When a company applies for strike off, notice of this will be advertised in the Gazette and a copy of the DS01 form must be sent to any interested party such as shareholders or creditors. They will then have three months in which to object to the strike off if they have good reason to do so.
Strike off v Liquidation
While strike off and liquidation both result in the company in question being removed from the Companies House register, the process is different. Liquidation can only be entered into under the guidance of a licensed insolvency practitioner, while applying for dissolution can be done by the company directors themselves with no outside involvement. While the lack of professional involvement does make strike off a quicker and cheaper way of closing a business, it also places the onus on the directors to ensure the company is closed correctly and leaves no loose ends or affairs outstanding.

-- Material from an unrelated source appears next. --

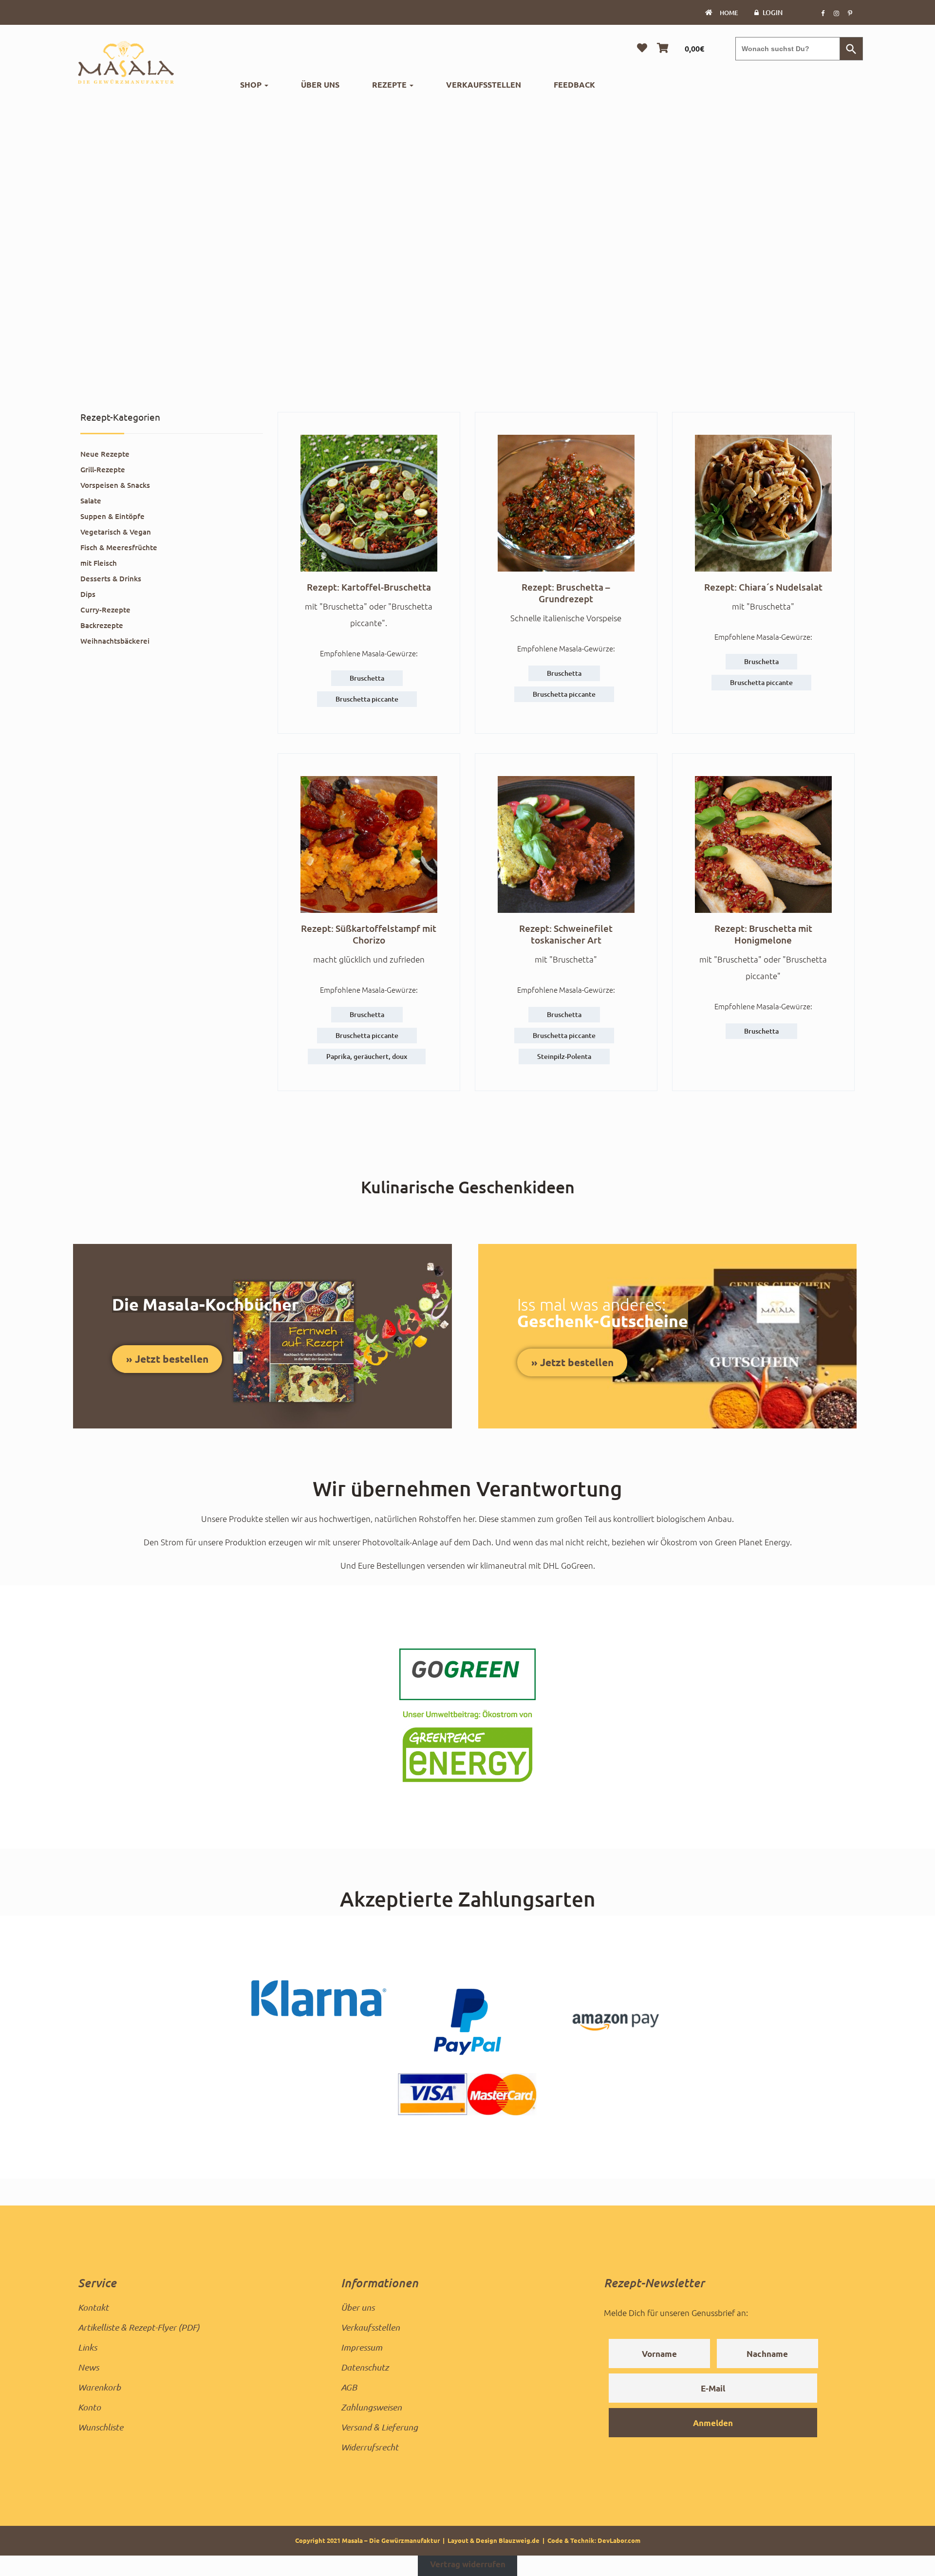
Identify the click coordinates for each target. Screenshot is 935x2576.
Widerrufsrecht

Liquidation requires the identification and liquidation of all company assets, as well as a distribution of all available funds to either creditors or shareholders to be done in accordance with the regulations set out in the Insolvency Act 1986. This is not something that needs to be done as part of the strike off process, as it is assumed that all outstanding affairs of the company have been dealt with prior to the company applying for its dissolution.

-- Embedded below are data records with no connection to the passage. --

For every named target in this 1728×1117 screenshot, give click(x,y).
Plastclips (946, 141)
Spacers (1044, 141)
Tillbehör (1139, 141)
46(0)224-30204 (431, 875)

When a company is dissolved, there is no investigation into the directors conduct like there is when an insolvent company enters liquidation. This means directors do not run the risk of being made personally liable for any debts of the company. However, directors do need to consider the possibility of a creditor applying to have the company restored to the Companies House register at a later date; if this is done, they are then likely to petition for the winding up of the company which would trigger such an investigation.
Is strike off right for my company?
If you have a limited company which never got off the ground, or perhaps never traded at all, strike off may well be the best way of bringing the company to a formal end. You will no longer have an obligation to file returns and accounts for this non-performing or dormant company, and you will be free to incorporate another limited company immediately if you choose. Furthermore, the company can be dissolved within 3 months at very little cost to you and your fellow directors.
For a company with relatively straightforward affairs, strike off can be considered as a viable and legitimate way of closing a company. Before going down this route however, you should take a step back and consider the full financial position your company finds itself in. Remember, for those outstanding debts, or one with significant assets to distribute to shareholders, liquidation may be a more appropriate way of closing the company. A licensed insolvency practitioner will be able to independently assess your business, its current financial and operational position, and advise you as to the most appropriate next step, whether that be strike off or liquidation.